[REQUIRED ACTION] Each and every line of the data must appear exactly as given.

[DATA FOR THIS EXERCISE]
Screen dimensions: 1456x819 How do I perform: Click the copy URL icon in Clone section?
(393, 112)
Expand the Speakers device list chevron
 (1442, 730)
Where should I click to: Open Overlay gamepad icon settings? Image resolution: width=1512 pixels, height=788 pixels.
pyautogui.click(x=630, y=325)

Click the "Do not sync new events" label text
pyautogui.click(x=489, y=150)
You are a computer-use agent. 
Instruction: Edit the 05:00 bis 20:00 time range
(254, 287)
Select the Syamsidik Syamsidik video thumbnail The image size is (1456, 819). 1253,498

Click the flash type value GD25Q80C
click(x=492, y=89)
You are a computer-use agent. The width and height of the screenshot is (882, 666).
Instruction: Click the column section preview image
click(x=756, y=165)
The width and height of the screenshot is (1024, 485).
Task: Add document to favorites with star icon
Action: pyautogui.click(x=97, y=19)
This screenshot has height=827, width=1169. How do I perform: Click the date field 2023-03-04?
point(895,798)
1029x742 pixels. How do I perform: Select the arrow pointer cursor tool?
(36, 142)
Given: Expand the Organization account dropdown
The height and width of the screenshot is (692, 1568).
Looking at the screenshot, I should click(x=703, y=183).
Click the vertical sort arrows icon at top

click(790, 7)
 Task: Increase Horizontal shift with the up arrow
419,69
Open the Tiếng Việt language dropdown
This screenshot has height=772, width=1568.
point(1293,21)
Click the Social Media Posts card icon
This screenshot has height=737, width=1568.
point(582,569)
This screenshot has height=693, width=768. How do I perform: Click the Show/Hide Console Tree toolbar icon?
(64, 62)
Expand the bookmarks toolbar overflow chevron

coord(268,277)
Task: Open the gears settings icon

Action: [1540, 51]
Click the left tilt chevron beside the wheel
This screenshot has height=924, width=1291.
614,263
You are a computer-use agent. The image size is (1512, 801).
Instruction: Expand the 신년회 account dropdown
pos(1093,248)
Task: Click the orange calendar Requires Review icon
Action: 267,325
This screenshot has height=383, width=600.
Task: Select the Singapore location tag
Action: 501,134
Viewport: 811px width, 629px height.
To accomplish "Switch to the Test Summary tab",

[ANSWER TO THE PROBLEM]
Screen dimensions: 1456x819 How do I perform: Click the copy URL icon in Clone section?
(393, 112)
Expand the Speakers device list chevron
 (1442, 730)
Where should I click to: Open Overlay gamepad icon settings? Image resolution: width=1512 pixels, height=788 pixels.
pyautogui.click(x=630, y=325)

Click the "Do not sync new events" label text
pyautogui.click(x=489, y=150)
You are a computer-use agent. 
Instruction: Edit the 05:00 bis 20:00 time range
(254, 287)
Select the Syamsidik Syamsidik video thumbnail The image size is (1456, 819). 1253,498

Click the flash type value GD25Q80C
click(x=492, y=89)
You are a computer-use agent. The width and height of the screenshot is (882, 666).
Instruction: Click the column section preview image
click(x=756, y=165)
The width and height of the screenshot is (1024, 485).
Task: Add document to favorites with star icon
Action: pyautogui.click(x=97, y=19)
This screenshot has height=827, width=1169. How do I perform: Click the date field 2023-03-04?
point(895,798)
1029x742 pixels. How do I perform: Select the arrow pointer cursor tool?
(36, 142)
Given: Expand the Organization account dropdown
The height and width of the screenshot is (692, 1568).
Looking at the screenshot, I should click(x=703, y=183).
Click the vertical sort arrows icon at top

click(790, 7)
 Task: Increase Horizontal shift with the up arrow
419,69
Open the Tiếng Việt language dropdown
This screenshot has height=772, width=1568.
point(1293,21)
Click the Social Media Posts card icon
This screenshot has height=737, width=1568.
point(582,569)
This screenshot has height=693, width=768. How do I perform: Click the Show/Hide Console Tree toolbar icon?
(64, 62)
Expand the bookmarks toolbar overflow chevron

coord(268,277)
Task: Open the gears settings icon

Action: [1540, 51]
Click the left tilt chevron beside the wheel
This screenshot has height=924, width=1291.
614,263
You are a computer-use agent. The image size is (1512, 801).
Instruction: Expand the 신년회 account dropdown
pos(1093,248)
Task: Click the orange calendar Requires Review icon
Action: 267,325
This screenshot has height=383, width=600.
Task: Select the Singapore location tag
Action: 501,134
Viewport: 811px width, 629px height.
To accomplish "Switch to the Test Summary tab",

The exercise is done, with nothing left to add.